= Extracted records =
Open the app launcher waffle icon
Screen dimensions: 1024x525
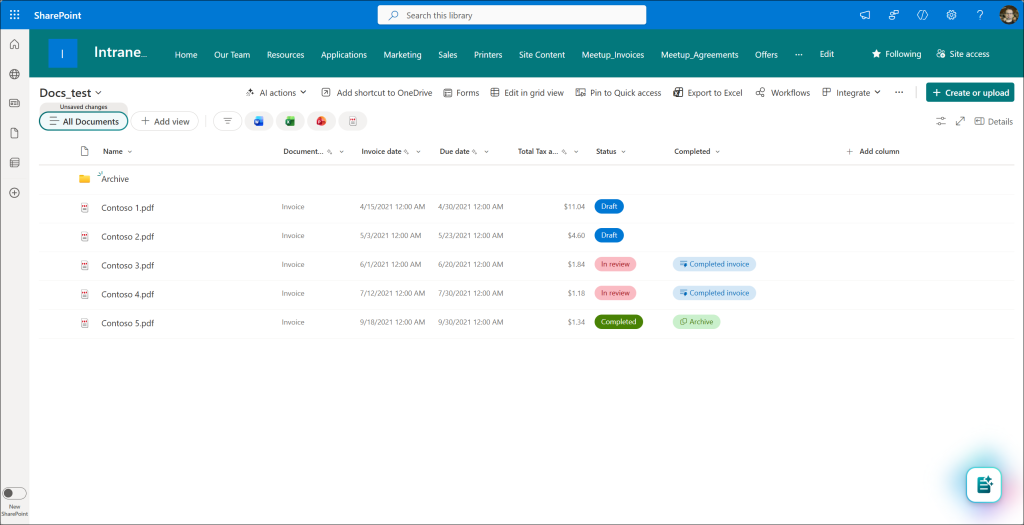tap(14, 15)
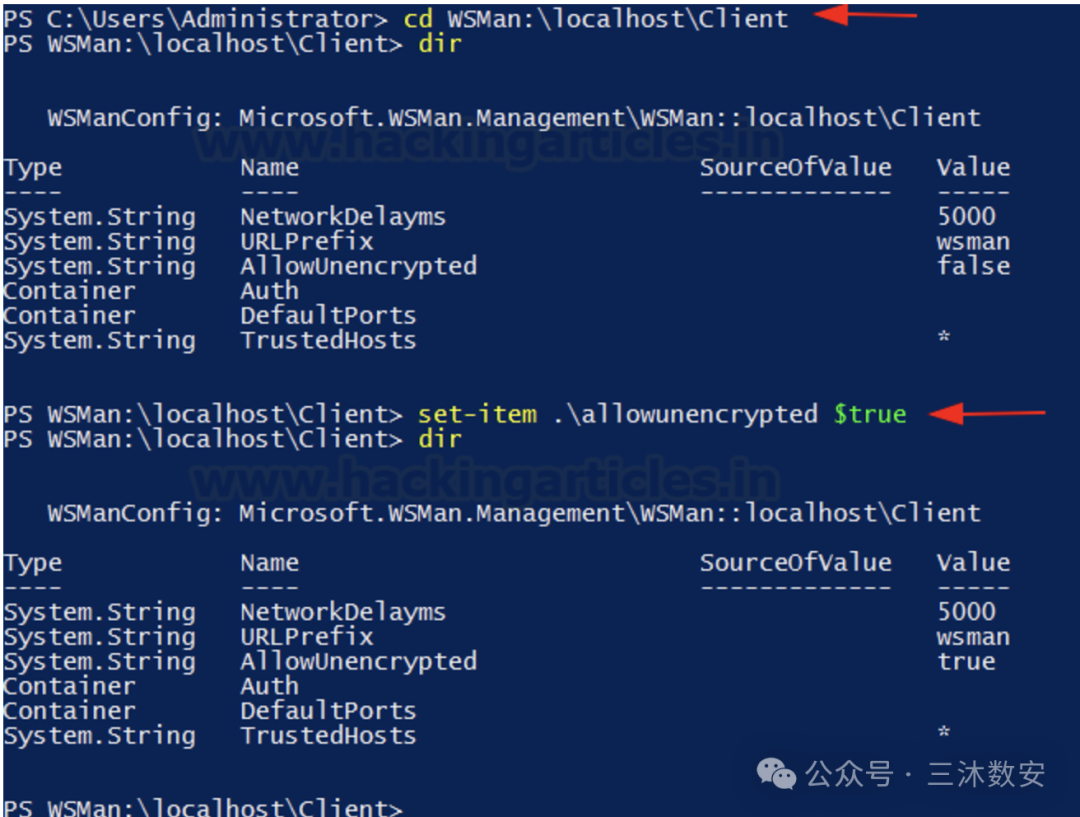Click the first 'NetworkDelayms' name entry
This screenshot has width=1080, height=817.
click(x=343, y=217)
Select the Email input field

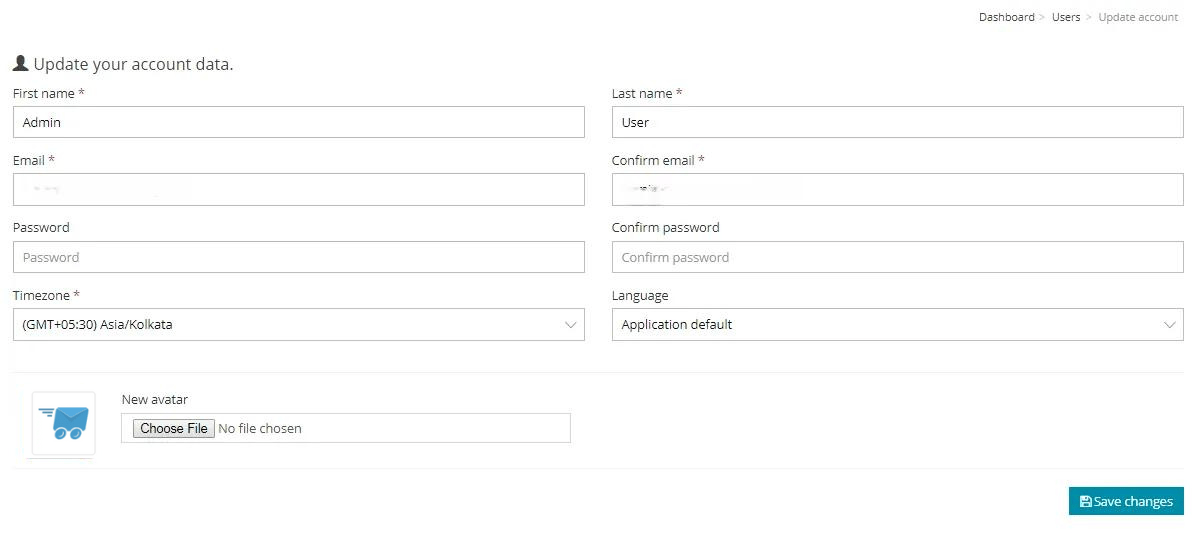(x=298, y=189)
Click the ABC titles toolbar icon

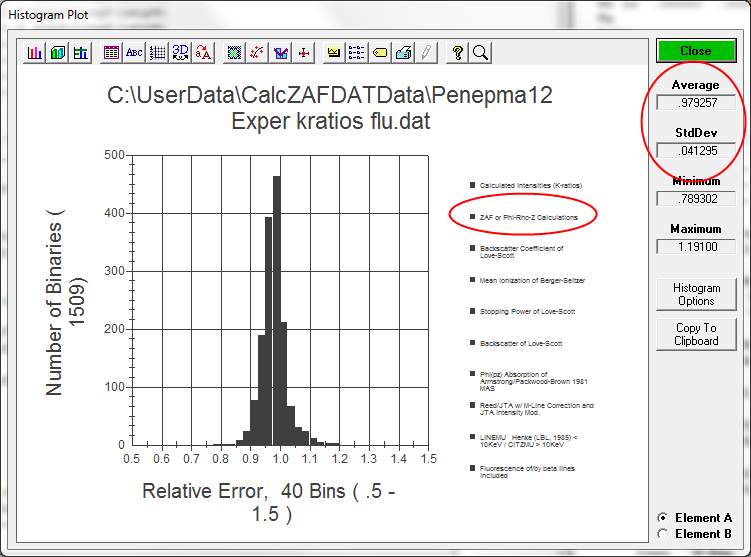click(x=134, y=53)
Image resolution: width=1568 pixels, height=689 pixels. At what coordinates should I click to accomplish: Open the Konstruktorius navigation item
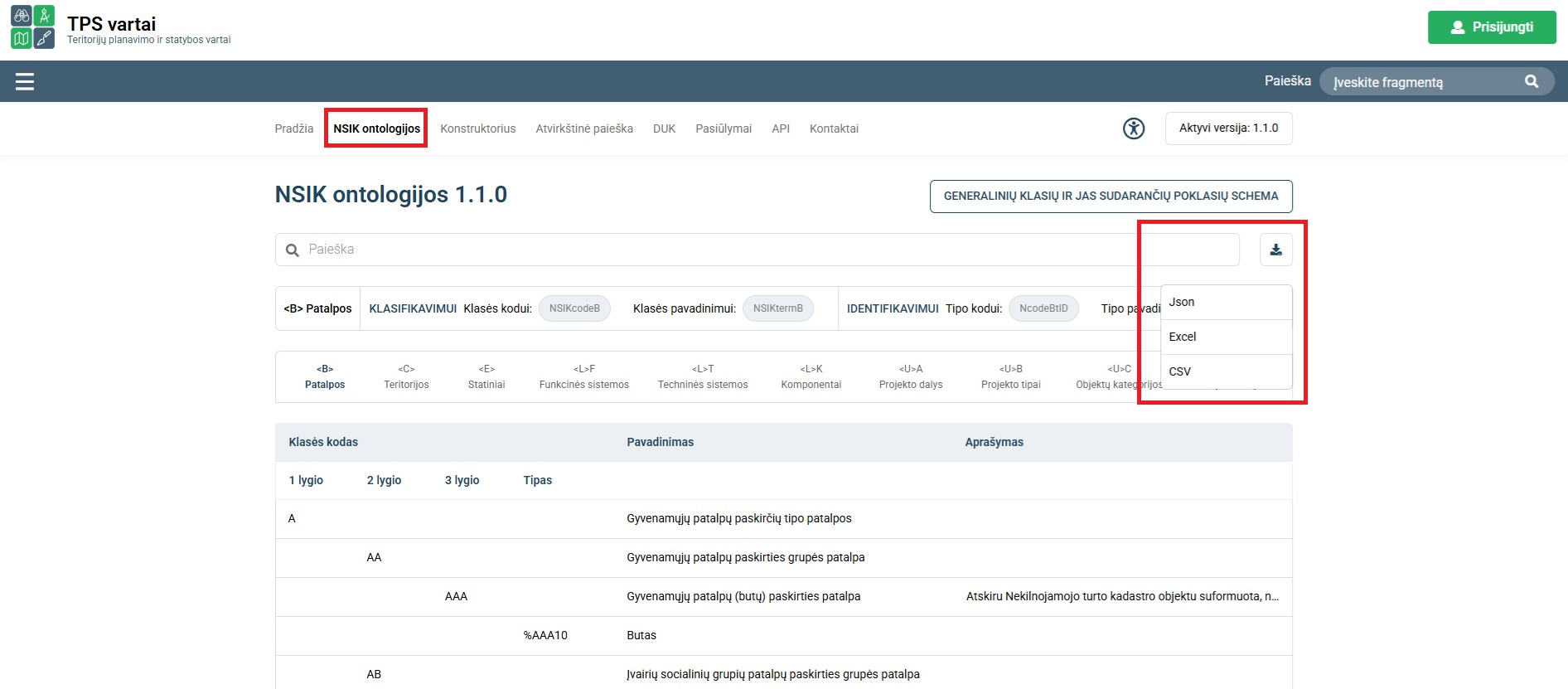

= Task directions =
A word-for-word transcription of the entries above, free of images, is what is wanted.

= Reply =
Open the app launcher waffle icon
Screen dimensions: 1024x525
tap(14, 15)
Click the first 'NetworkDelayms' name entry
This screenshot has width=1080, height=817.
click(x=343, y=217)
Select the Email input field

(x=298, y=189)
Click the ABC titles toolbar icon

click(x=134, y=53)
Image resolution: width=1568 pixels, height=689 pixels. At what coordinates should I click to accomplish: Open the Konstruktorius navigation item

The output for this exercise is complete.